Related Work & Insights¶
- vs. SFT-based methods (e.g., ToolLlama): SFT methods rely on proprietary model-generated trajectories for supervised fine-tuning, whereas FTRL autonomously learns through environment interaction via RL, eliminating dependence on proprietary models.
- vs. Existing RL tool-use methods: Existing methods depend on online APIs and LLM-as-judge rewards; FTRL's local environment and verifiable rewards address the challenges of stability and reward reliability.
- vs.
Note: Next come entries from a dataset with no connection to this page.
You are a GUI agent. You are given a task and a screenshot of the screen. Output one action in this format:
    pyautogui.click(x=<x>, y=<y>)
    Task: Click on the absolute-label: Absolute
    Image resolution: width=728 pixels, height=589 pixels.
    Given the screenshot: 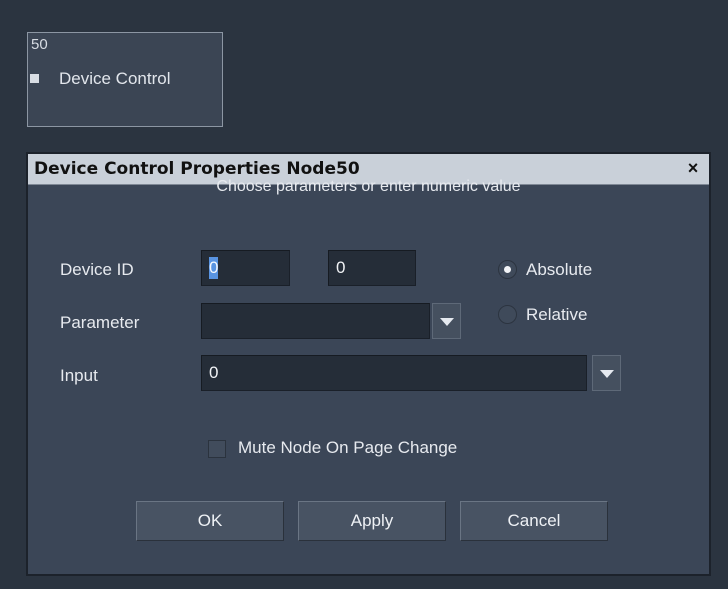 What is the action you would take?
    pyautogui.click(x=560, y=270)
    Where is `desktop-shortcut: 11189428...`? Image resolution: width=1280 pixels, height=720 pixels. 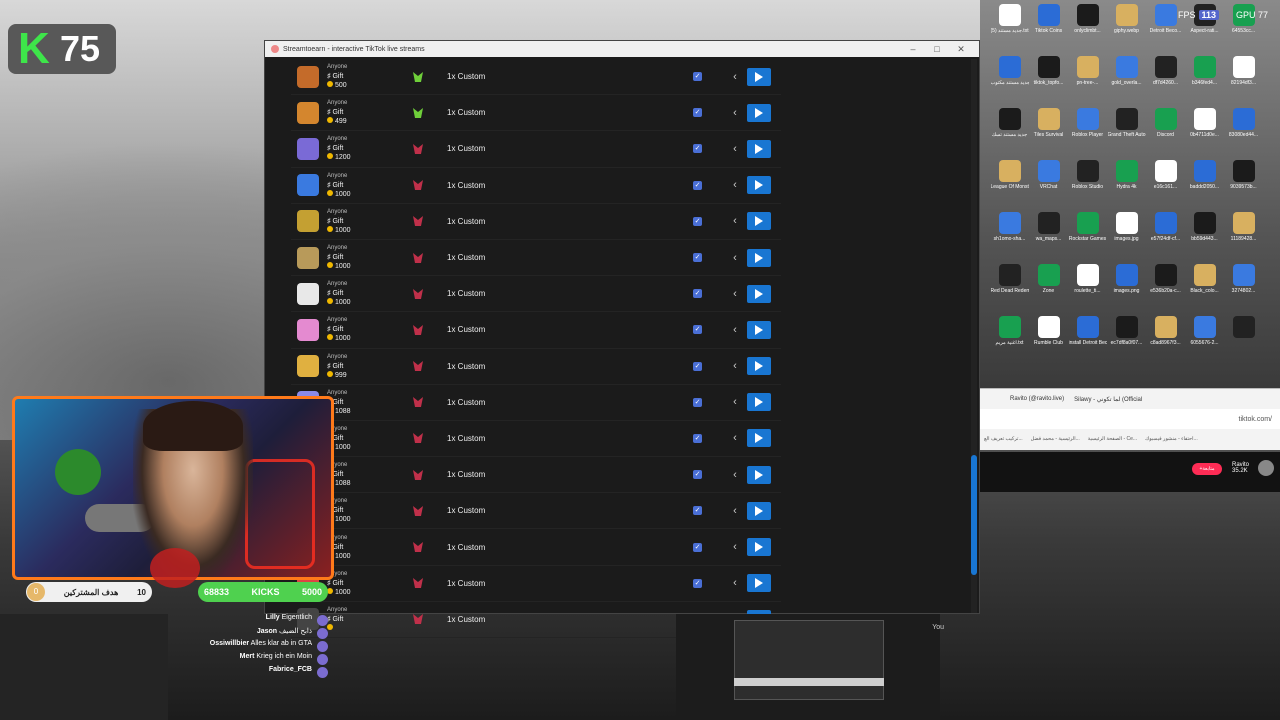
desktop-shortcut: 11189428... is located at coordinates (1244, 238).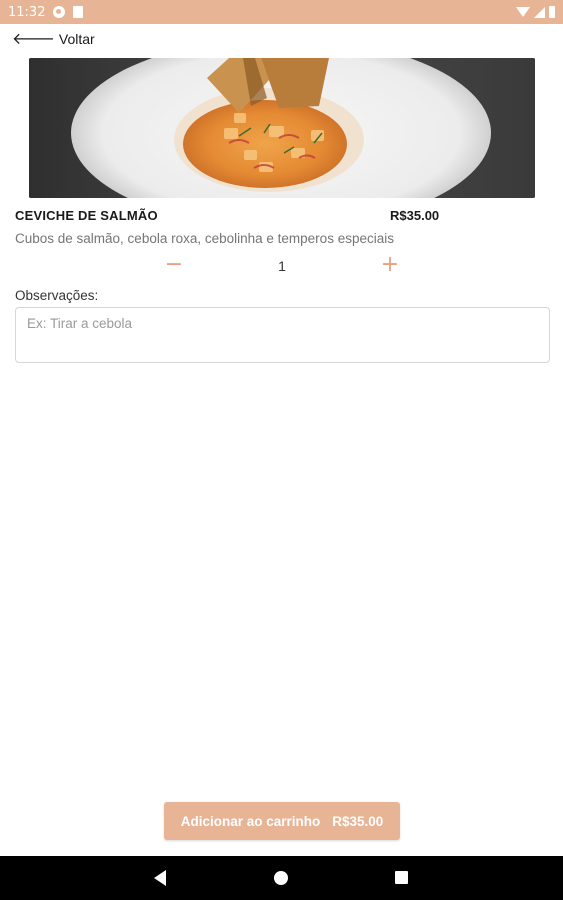 The image size is (563, 900). What do you see at coordinates (57, 296) in the screenshot?
I see `notes-label: Observações:` at bounding box center [57, 296].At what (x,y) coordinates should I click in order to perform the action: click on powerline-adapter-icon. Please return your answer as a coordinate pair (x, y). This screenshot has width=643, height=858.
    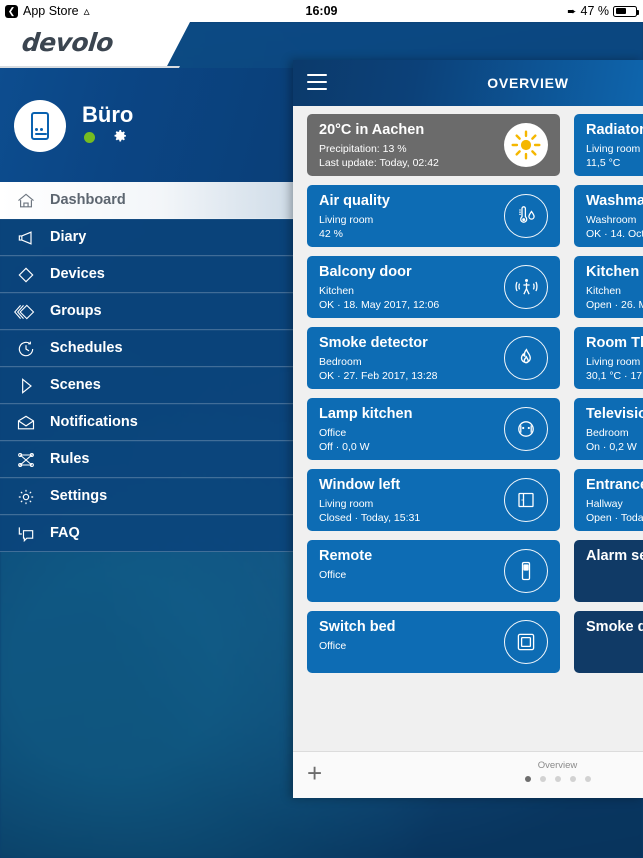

Ye et al. (2024): Their controllable environment construction is limited to multi-hop scenarios and test data, whereas FTRL covers four scenario types and supports training.
Rating¶
- Novelty: ⭐⭐⭐⭐ The combination of the five-stage environment construction pipeline and F1-style reward represents an engineering-oriented systemic innovation.
- Experimental Thoroughness: ⭐⭐⭐⭐⭐ Covers multiple model families, RL algorithms, benchmarks, reward ablations, and parameter-level analysis — highly comprehensive.
- Writing Quality: ⭐⭐⭐⭐ Well-structured with in-depth experimental analysis; technical details of the environment construction pipeline could be elaborated further.
- Value: ⭐⭐⭐⭐⭐ Provides a complete, deployable RL training framework for tool use; the 7B model surpassing GPT-4o demonstrates strong practical value.